Texto para leitura ->
================================
No entanto, a mesma violência sendo o sujeito passivo uma mulher está presunção de vulnerabilidade se torna relativa. Para ocorrer à proteção da parte mais vulnerável, necessitou a criação de mecanismos repressivos para maior efetividade da Lei n. º 11.340/2006, como a criação das Medidas Protetivas de Urgência (MPU’s).
O surgimento das medidas protetivas de urgência se deu através da Lei n. º 11.340/2006, onde busca a maior efetividade na proteção à vítima e seus familiares, contudo, anteriormente a criação dessa, existia o artigo 69, parágrafo único da Lei n. º n. º 9999/95 que possibilita ao Juiz a aplicação de algumas medidas. De acordo com Maria Berenice Dias (2019, p. 171), “o rol de medidas elencadas tem como propósito assegurar à mulher o direito a uma vida sem violência, bem como reprimir os agressores e garantir a segurança da vítima, de seus filhos e de seu patrimônio”.
As Medidas Protetivas de Urgência (MPU’s), estabelecidas no Título IV, capítulo II, da Lei Maria da Penha, prevê um rol meramente exemplificativo, podendo ser concedidas outras que não estejam elencadas, logo todas as medidas podem ser revistas a qualquer tempo sendo deferida forma cautelar.
Dessa forma, essas medidas são estipuladas para o agressor, como também a vítima e seus dependentes, sendo sua natureza híbrida, por essa razão os efeitos não ocorrem de forma automática com a prática da infração penal. Conforme a Comissão Permanente de Combate à Violência Doméstica e Familiar contra a Mulher (COPEVID[2]), firmou inicialmente o seguinte entendimento sobre a Medida Protetiva de Urgência:
Enunciado n. º. 004/2011: Às Medidas de Proteção foram definidas como tutelas de urgência, sui generis, de natureza cível e/ou criminal, que podem ser deferidas de plano pelo Juiz, sendo dispensável, a princípio, a instrução, podendo perdurar enquanto persistir a situação de risco da mulher.
As medidas estão condicionadas a presença de elementos que comprovem sua real necessidade para aplicação, sendo que sua legitimidade poder ser a requerimento do Ministério Público ou a pedido da ofendida no querer a tutela antecipada (art. 19, caput da Lei n. º 11.340/2006), por essa razão o processo cautelar tem por objetivo assegurar a efetividade da tutela jurisdicional. Logo, o seu procedimento próprio ocorre autos apartados do demais processo.
================================
Linhas fornecidas ->
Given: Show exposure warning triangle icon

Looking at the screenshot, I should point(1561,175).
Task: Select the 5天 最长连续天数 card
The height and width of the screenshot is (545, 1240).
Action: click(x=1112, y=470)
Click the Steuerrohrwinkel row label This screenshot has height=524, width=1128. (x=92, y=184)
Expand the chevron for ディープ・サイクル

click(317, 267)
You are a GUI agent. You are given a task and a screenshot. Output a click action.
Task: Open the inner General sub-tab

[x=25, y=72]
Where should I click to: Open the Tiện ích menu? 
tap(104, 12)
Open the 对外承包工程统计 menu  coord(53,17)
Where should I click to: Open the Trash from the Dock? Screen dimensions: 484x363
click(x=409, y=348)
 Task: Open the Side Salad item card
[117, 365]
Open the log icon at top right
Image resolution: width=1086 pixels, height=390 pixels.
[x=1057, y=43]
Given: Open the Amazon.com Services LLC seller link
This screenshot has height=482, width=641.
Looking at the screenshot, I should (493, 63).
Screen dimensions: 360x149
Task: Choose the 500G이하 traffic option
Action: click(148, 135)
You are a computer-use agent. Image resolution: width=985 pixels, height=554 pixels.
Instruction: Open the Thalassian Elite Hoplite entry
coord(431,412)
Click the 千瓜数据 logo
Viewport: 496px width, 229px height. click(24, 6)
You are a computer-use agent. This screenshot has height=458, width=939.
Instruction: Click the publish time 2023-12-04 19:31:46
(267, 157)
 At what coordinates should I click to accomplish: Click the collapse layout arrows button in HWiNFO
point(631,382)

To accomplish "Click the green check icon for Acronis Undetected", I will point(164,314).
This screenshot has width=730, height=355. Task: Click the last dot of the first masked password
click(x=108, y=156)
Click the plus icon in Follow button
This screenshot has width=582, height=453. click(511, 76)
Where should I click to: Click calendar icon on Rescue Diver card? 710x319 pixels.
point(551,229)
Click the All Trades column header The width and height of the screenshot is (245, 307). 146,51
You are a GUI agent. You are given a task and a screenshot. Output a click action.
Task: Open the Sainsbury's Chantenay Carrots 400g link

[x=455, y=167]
================================
Teste sua compreensão ->
1) No texto sobre as medidas protetivas de urgência, a quem essas medidas são estipuladas?
2) Transcreva literalmente o trecho do texto sobre as medidas protetivas de urgência que começa pelas palavras que contêm "No entanto, a" e termina em "de Urgência (MPU’s).".

Resultados do exercício ->
1) Ao agressor, à vítima e aos dependentes da vítima.

2)
No entanto, a mesma violência sendo o sujeito passivo uma mulher está presunção de vulnerabilidade se torna relativa. Para ocorrer à proteção da parte mais vulnerável, necessitou a criação de mecanismos repressivos para maior efetividade da Lei n. º 11.340/2006, como a criação das Medidas Protetivas de Urgência (MPU’s).